2. Assemble UI Elements Natively

  • Build the interface using Keynote's native shape libraries. Combine rounded rectangles for buttons, text boxes for inputs, and system shapes for navigation bars. Optional, we can have students copy and paste official Apple interface components from the Apple Developer Design Resources or utilize free educators' kits from the Apple Education Community Learning Center.

Tip: Always practice Usability techniques (Unit 1)

3. Program App Logic and Transitions

  • Action: Change the presentation type to restrict normal navigation. This locks the screen; clicking blank spaces will no longer skip slides.
  • Hyperlinking: Right-click your UI buttons, select Add Link, and map them to their specific destination slides.
  • Micro-Interactions: Apply the Magic Move slide transition. When a button is clicked, Keynote automatically animates fluid shifts, expanding panels, or sliding menus between slides, mimicking a live application.
  • Design Theory
  • Color Differentiation: Learners can test their application layouts against system grayscale filters to ensure text contrast remains readable for color-blind users without needing third-party analysis tools.

 

Sample mockup outputs.
From Apple Keynote app review, by B. M. Wolfe, 2022, TechRadar (https://www.techradar.com/reviews/apple-keynote-app-review).

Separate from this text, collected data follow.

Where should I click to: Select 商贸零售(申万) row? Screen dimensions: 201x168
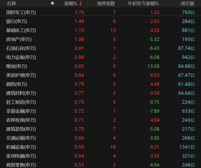[101, 165]
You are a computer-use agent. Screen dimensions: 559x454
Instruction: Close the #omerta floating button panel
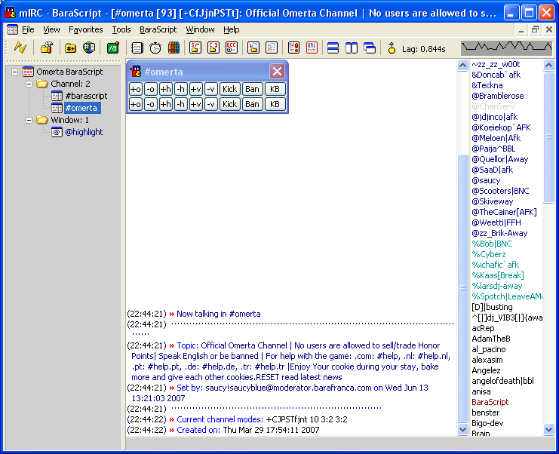[277, 72]
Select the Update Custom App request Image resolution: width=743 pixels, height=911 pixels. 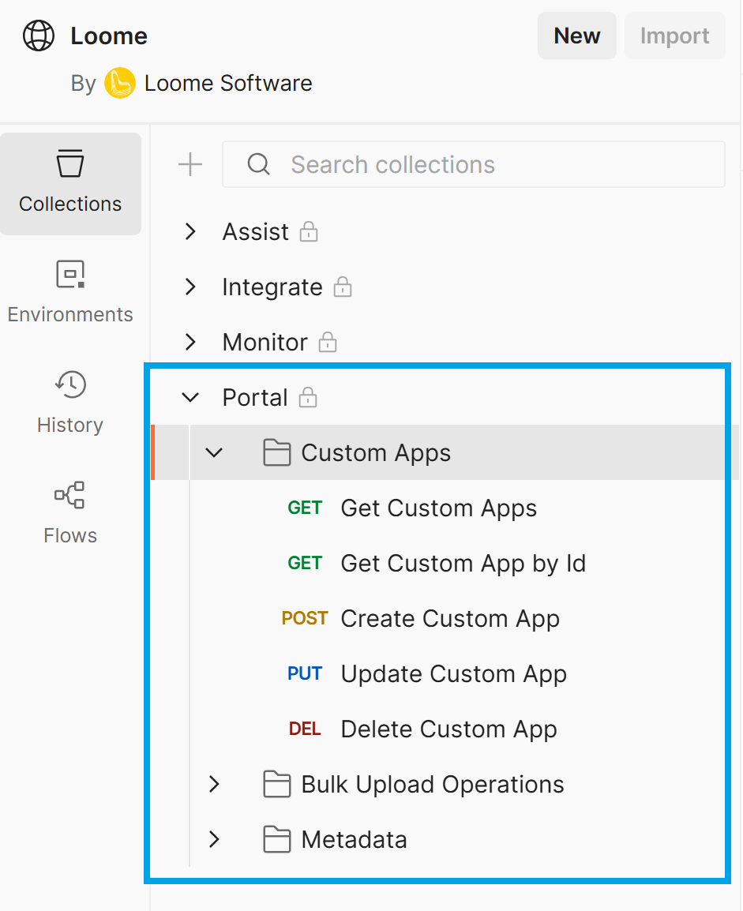tap(453, 673)
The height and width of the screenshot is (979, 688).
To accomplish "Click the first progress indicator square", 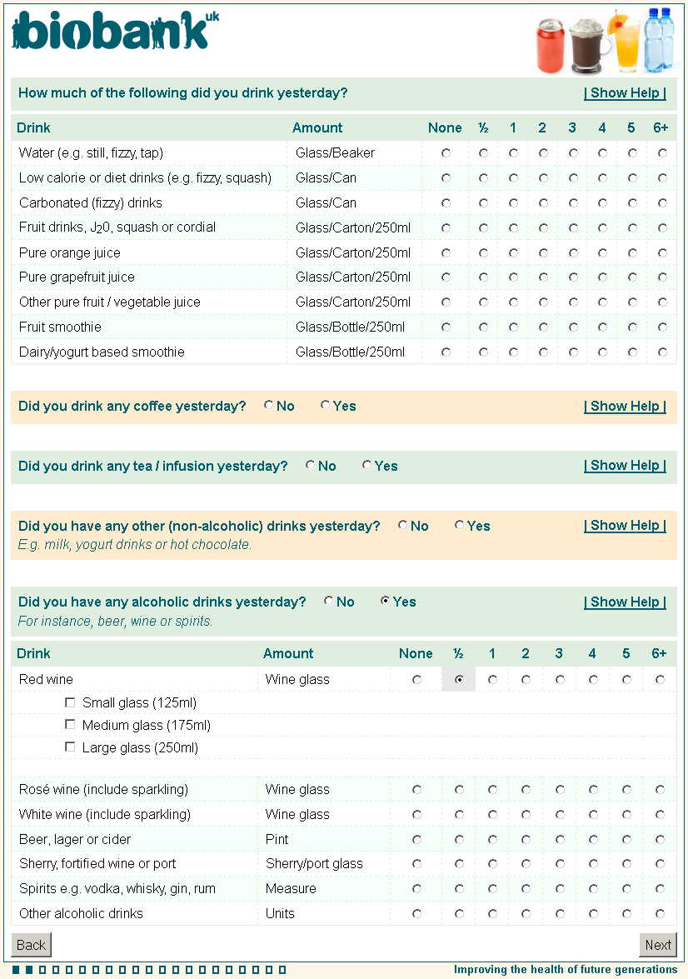I will [17, 970].
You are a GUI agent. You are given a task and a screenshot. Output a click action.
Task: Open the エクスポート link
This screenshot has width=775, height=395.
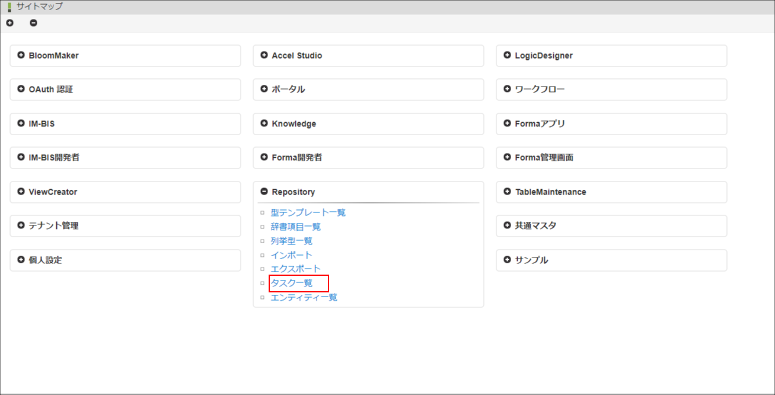(x=295, y=269)
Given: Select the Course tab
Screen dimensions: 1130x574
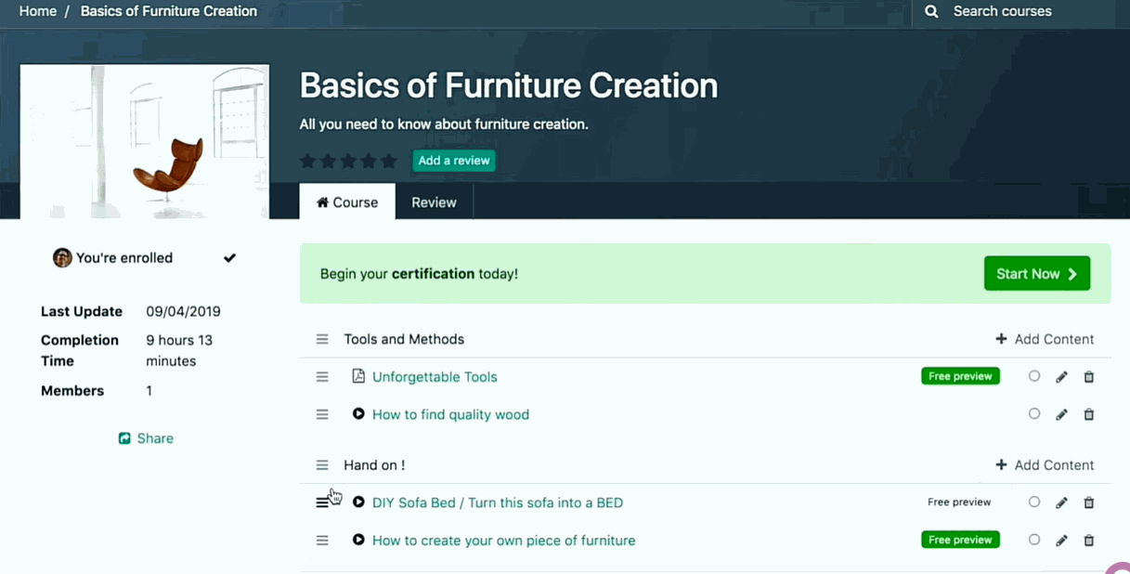Looking at the screenshot, I should [347, 202].
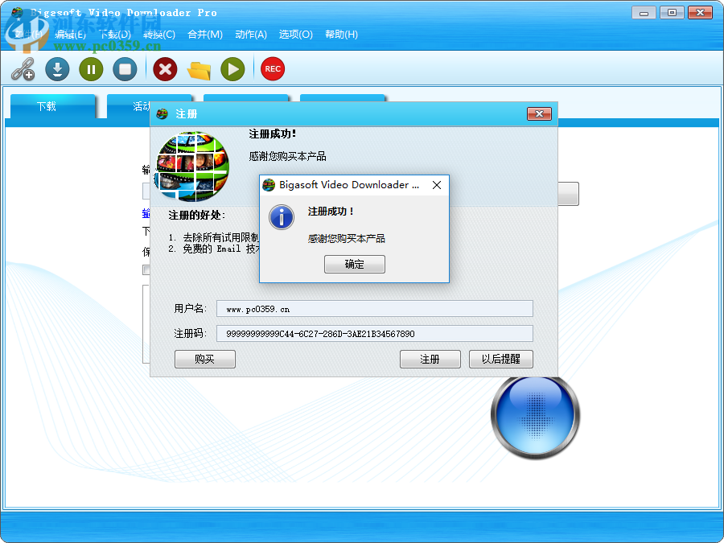Switch to the 活动 tab
The height and width of the screenshot is (543, 724).
coord(145,106)
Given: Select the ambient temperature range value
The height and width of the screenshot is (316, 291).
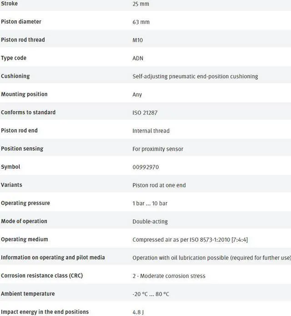Looking at the screenshot, I should coord(151,294).
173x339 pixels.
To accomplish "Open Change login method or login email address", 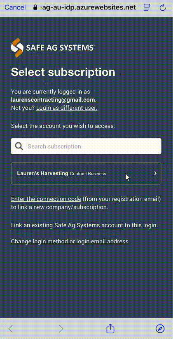I will 70,241.
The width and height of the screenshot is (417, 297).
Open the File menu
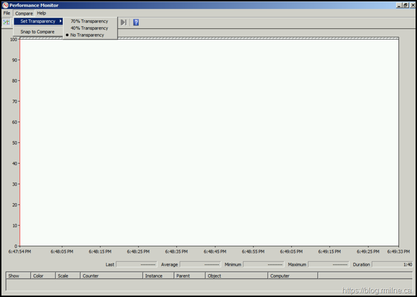click(x=7, y=13)
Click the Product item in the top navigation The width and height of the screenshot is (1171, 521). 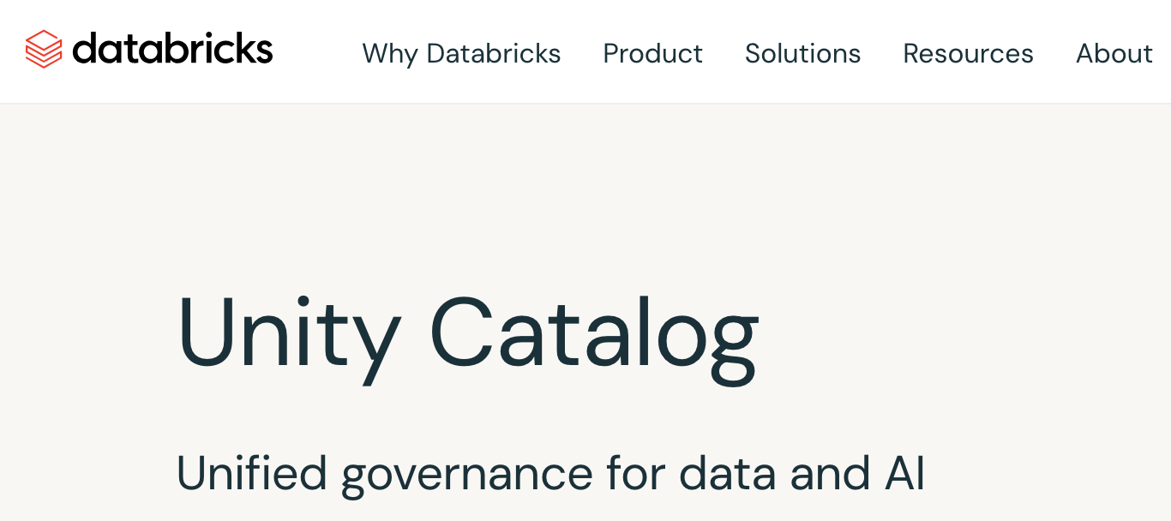click(x=652, y=53)
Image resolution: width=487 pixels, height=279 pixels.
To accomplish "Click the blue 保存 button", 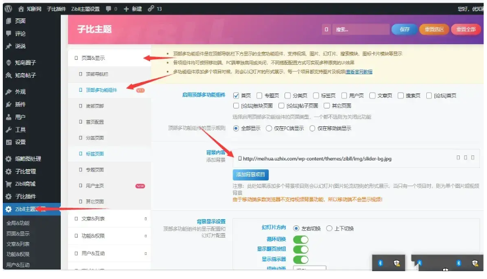I will click(404, 30).
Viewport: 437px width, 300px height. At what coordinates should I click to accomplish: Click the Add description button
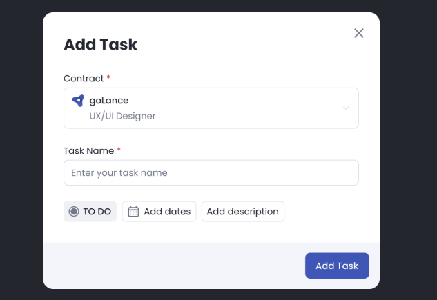(x=242, y=212)
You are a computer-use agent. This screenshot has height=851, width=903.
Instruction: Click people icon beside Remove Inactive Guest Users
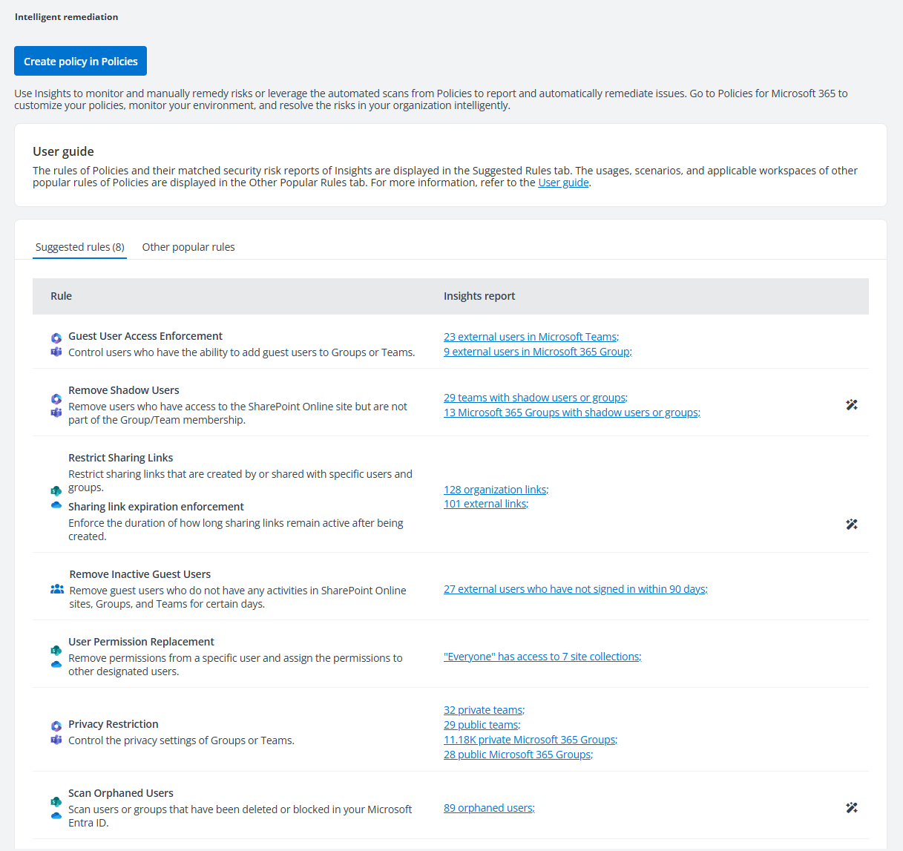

Replicability & Cross-Curricular Scalability

The beauty of the MockApple method is its ultimate scalability. Because it uses core system software pre-installed on Apple devices, it requires zero app purchases, zero IT deployment friction, and functions completely offline. While built for Computer Science, this prototyping framework transfers seamlessly to other subjects:

  • Humanities/History: Students can design historical "Social Media profiles" or mock museum tour apps for historical figures.
  • Entrepreneurship & Business: Teams can visually map out and pitch minimal viable products (MVPs) to stakeholders.
  • Language Arts: Learners can build interactive character maps or choice-driven digital storybooks using slide links.